Top of Reading text

St. John’s-based Verafin, the world’s largest financial crime management software company, has closed a $515 million equity and debt recapitalization, which it says is one of the largest growth financings ever by a Canadian software company.
In a statement, Verafin, whose software helps banks battle fraud and money-laundering, said it has enjoyed tremendous growth in recent years, hitting $100 million in annual recurring revenues this year. It added that its vision of fighting financial crime through collaboration and cross-institutional analysis is fast becoming the industry standard for fraud detection and anti-money laundering regulatory compliance. The recapitalization allows Verafin to aggressively pursue its growth plans while remaining an independent company.
The deal included new equity financing from Spectrum Equity’s current investing fund as well as Information Venture Partners’ new fund, with participation by new backers Northleaf Capital Partners, BDC Capital and Teralys Capital. Senior debt financing for the transaction was led by Wells Fargo Capital Finance and included Scotiabank in the syndicate. The company did not provide a breakdown of the equity and debt components of the round. Houlihan Lokey served as the financial advisor to Verafin.
“We are very excited to begin this new phase of Verafin’s journey,” said Co-Founder and CEO Jamie King in the statement. “This financing round with our long-term partners Spectrum Equity and IVP allows Verafin to accelerate our investments in product innovation and customer success, and continue our progress in market penetration of larger financial institutions.”
Following the transaction, Verafin co-founders, management and employees will collectively represent the largest shareholding group. A prior Information Venture Partners, or IVP, fund provided initial venture capital financing for Verafin in 2009, and a prior Spectrum Equity fund led a $60 million equity financing in 2014.
Nearly 3,000 banks and credit unions use Verafin to fight financial crime and comply with regulations. Leveraging its big data intelligence, visual storytelling and collaborative investigation capabilities, Verafin reduces false positive alerts, delivers context-rich insights and streamlines compliance processes, the company said.

Bottom of Reading text
Top of Data for review

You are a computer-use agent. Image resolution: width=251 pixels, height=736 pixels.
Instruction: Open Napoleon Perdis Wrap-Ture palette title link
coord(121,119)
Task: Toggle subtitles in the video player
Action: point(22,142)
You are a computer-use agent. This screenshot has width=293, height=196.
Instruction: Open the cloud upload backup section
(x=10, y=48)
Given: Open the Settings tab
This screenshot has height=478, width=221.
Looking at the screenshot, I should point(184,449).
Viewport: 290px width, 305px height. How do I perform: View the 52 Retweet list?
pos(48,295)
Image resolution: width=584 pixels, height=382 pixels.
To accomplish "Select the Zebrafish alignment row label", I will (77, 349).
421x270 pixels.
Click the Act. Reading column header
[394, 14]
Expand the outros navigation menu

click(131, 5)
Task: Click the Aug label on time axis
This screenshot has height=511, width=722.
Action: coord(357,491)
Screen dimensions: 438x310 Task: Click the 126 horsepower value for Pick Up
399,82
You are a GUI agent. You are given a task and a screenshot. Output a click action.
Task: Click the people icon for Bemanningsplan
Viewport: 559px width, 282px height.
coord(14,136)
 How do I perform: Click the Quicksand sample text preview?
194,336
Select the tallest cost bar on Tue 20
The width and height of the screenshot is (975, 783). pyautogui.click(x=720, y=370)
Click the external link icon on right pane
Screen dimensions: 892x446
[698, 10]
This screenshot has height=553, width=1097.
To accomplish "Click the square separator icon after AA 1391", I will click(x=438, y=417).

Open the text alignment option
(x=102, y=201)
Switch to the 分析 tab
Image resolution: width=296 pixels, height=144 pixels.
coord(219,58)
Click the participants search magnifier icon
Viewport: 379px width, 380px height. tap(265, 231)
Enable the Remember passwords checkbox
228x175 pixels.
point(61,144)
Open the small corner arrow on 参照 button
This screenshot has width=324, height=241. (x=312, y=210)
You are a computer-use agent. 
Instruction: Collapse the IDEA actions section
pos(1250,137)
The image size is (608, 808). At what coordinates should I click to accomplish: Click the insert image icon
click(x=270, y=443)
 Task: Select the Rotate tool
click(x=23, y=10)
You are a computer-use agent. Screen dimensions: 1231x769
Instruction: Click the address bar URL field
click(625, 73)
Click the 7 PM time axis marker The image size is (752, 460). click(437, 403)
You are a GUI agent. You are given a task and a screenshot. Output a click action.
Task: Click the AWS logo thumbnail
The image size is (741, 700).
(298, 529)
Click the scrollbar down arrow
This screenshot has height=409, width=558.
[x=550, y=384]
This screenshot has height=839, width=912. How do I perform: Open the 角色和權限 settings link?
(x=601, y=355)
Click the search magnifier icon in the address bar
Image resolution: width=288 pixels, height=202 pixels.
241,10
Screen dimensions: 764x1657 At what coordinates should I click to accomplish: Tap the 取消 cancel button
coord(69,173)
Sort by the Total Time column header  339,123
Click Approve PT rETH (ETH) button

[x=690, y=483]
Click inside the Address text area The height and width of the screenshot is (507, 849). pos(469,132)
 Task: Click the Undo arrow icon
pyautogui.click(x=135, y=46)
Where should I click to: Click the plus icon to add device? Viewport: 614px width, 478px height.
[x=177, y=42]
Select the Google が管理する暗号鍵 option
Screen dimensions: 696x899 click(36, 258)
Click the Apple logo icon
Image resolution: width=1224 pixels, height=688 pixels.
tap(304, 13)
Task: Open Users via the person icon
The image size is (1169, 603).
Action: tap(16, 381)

Bottom of Data for review

• Action item A
In the article on Verafin's recapitalization, who led the senior debt financing?
• Action item B
Extend the article on Verafin's recapitalization, picking up after its final sentence.

• Task output A
Wells Fargo Capital Finance

• Task output B
Verafin was known in the St. John’s tech community to be growing strongly, as its headcount has soared past 350. The announcement on Wednesday gave specifics on how quickly it has been growing:
- Annual Recurring Revenue Growth: The company hit $100 million in annual recurring revenue in the first quarter of 2019, representing 87 percent growth in annual recurring revenue since the beginning of 2017.
- New Business Growth: The company achieved 108 percent growth in sales bookings between 2017 and 2019, and 102 percent growth in average deal size over this same time period.
- Customer Value: Consistently, 97 percent of Verafin customers renew annually.
- Up-Market Momentum: Verafin has signed 25 financial institutions with over US$5 billion in assets in the last 18 months and said it is experiencing increased growth and inbound interest from this market segment.
- Product Innovation: Verafin said it has developed a unique customer-driven development process that provides rapid deployment of new product capabilities to meet and exceed customer demands in the rapidly changing financial crime landscape.
“We are thrilled to be renewing our partnership with Verafin via this new investment to support its next phase of growth” said Spectrum Equity Managing Director Chris Mitchell in the statement. “We look forward to working with Jamie and the rest of the Verafin team to continue to support their product-innovation led go-to-market strategy that has enabled the Company’s explosive growth.”
Dave Unsworth, General Partner at IVP added, “Verafin is in the very early innings of its mission to create the world’s most effective crime fighting network. We see a massive opportunity ahead for Verafin to continue to lead this market transformation through continued product innovation and thought leadership.”